▸ **原文**
# # # # # # #
给你二叉树的根节点 root 和一个表示目标和的整数 targetSum 。判断该树中是否存在 根节点到叶子节点 的路径,这条路径上所有节点值相加等于目标和 targetSum 。如果存在,返回 true ;否则,返回 false 。

叶子节点 是指没有子节点的节点。

示例 1:

Golang每日一练(leetDay0038) 二叉树专题(7)_第1张图片

输入:root = [5,4,8,11,null,13,4,7,2,null,null,null,1], targetSum = 22
输出:true
解释:等于目标和的根节点到叶节点路径如上图所示。

示例 2:

Golang每日一练(leetDay0038) 二叉树专题(7)_第2张图片

输入:root = [1,2,3], targetSum = 5
输出:false
解释:树中存在两条根节点到叶子节点的路径:
(1 --> 2): 和为 3
(1 --> 3): 和为 4
不存在 sum = 5 的根节点到叶子节点的路径。

示例 3:

输入:root = [], targetSum = 0
输出:false
解释:由于树是空的,所以不存在根节点到叶子节点的路径。

提示:

  • 树中节点的数目在范围 [0, 5000] 内
  • -1000 <= Node.val <= 1000
  • -1000 <= targetSum <= 1000

代码:

package main

import (
	"fmt"
)

const null = -1 << 31

type TreeNode struct {
	Val   int
	Left  *TreeNode
	Right *TreeNode
}

func hasPathSum(root *TreeNode, targetSum int) bool {
	sum := func(arr []int) int {
		res := 0
		for i := 0; i < len(arr); i++ {
			res += arr[i]
		}
		return res
	}
	for _, path := range binaryTreePaths(root) {
		if sum(path) == targetSum {
			return true
		}
	}
	return false
}

func binaryTreePaths(root *TreeNode) [][]int {
	res := [][]int{}
	if root == nil {
		return res
	}
	if root.Left == nil && root.Right == nil {
		return [][]int{{root.Val}}
	}
	leftPaths := binaryTreePaths(root.Left)
# # # # # # #
▸ **作业要求**
A - 原文“提示”部分列出了哪些限制条件?请全部写出。
B - 把原文中从“输入:root = [1,2,3], targetSum”开始、一直到“解释:由于树是空的,所以不存在根节点到叶子节点的路径。”为止的部分重写一遍，并将其中的“根节点到叶子节点”改为“根到叶”。
C - 根据原文回答：
(i) 示例 1 中 targetSum 的值是多少？
(ii) 树中节点数目的范围是什么？
(iii) 代码中常量 null 被定义为什么？
答题时只依据原文。

元素查找记录
# # # # # # #
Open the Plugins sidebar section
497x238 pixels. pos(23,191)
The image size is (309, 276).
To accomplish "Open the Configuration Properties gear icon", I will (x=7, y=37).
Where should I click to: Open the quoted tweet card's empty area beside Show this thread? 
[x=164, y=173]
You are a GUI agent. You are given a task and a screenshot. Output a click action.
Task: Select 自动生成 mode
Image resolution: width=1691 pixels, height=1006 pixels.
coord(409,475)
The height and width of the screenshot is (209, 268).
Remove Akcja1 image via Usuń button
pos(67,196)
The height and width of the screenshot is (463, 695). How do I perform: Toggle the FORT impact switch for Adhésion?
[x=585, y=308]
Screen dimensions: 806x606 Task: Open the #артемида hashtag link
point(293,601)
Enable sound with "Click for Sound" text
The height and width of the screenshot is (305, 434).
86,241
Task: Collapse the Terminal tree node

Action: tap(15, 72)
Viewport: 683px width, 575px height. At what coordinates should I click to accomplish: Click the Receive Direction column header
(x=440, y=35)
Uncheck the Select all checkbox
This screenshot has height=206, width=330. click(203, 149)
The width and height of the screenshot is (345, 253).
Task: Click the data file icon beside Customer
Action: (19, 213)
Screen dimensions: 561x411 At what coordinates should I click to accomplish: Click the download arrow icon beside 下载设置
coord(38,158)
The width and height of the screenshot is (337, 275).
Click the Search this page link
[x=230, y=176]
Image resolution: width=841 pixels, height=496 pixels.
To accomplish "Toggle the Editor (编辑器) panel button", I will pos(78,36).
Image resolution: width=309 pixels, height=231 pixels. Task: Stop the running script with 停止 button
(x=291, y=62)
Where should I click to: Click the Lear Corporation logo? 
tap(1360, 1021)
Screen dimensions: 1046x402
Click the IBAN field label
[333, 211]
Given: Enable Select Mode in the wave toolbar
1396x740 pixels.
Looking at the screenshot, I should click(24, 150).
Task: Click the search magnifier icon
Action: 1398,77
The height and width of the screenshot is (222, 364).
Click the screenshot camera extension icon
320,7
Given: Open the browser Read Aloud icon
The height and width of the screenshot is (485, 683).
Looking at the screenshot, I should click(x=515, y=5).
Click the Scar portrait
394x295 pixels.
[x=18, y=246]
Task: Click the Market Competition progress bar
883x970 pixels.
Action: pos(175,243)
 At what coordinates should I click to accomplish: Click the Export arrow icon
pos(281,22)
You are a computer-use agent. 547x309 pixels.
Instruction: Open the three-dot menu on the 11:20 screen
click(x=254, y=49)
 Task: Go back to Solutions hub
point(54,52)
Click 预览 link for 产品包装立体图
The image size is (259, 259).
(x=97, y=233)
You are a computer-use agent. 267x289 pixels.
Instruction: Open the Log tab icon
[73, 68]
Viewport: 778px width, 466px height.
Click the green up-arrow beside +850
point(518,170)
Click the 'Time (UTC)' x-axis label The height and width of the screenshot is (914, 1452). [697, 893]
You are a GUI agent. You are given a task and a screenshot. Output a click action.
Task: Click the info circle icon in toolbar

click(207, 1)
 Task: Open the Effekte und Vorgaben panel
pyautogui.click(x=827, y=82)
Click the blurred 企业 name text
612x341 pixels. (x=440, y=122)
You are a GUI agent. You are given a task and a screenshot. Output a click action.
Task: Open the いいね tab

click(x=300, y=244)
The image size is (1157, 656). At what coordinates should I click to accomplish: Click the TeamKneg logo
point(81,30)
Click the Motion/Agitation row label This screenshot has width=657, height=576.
# # # # # # #
▸ **各题解答**
A -
树中节点的数目在范围 [0, 5000] 内
-1000 <= Node.val <= 1000
-1000 <= targetSum <= 1000

B -
输入:root = [1,2,3], targetSum = 5
输出:false
解释:树中存在两条根到叶的路径:
(1 --> 2): 和为 3
(1 --> 3): 和为 4
不存在 sum = 5 的根到叶的路径。

示例 3:

输入:root = [], targetSum = 0
输出:false
解释:由于树是空的,所以不存在根到叶的路径。

C -
(i) 22
(ii) [0, 5000]
(iii) -1 << 31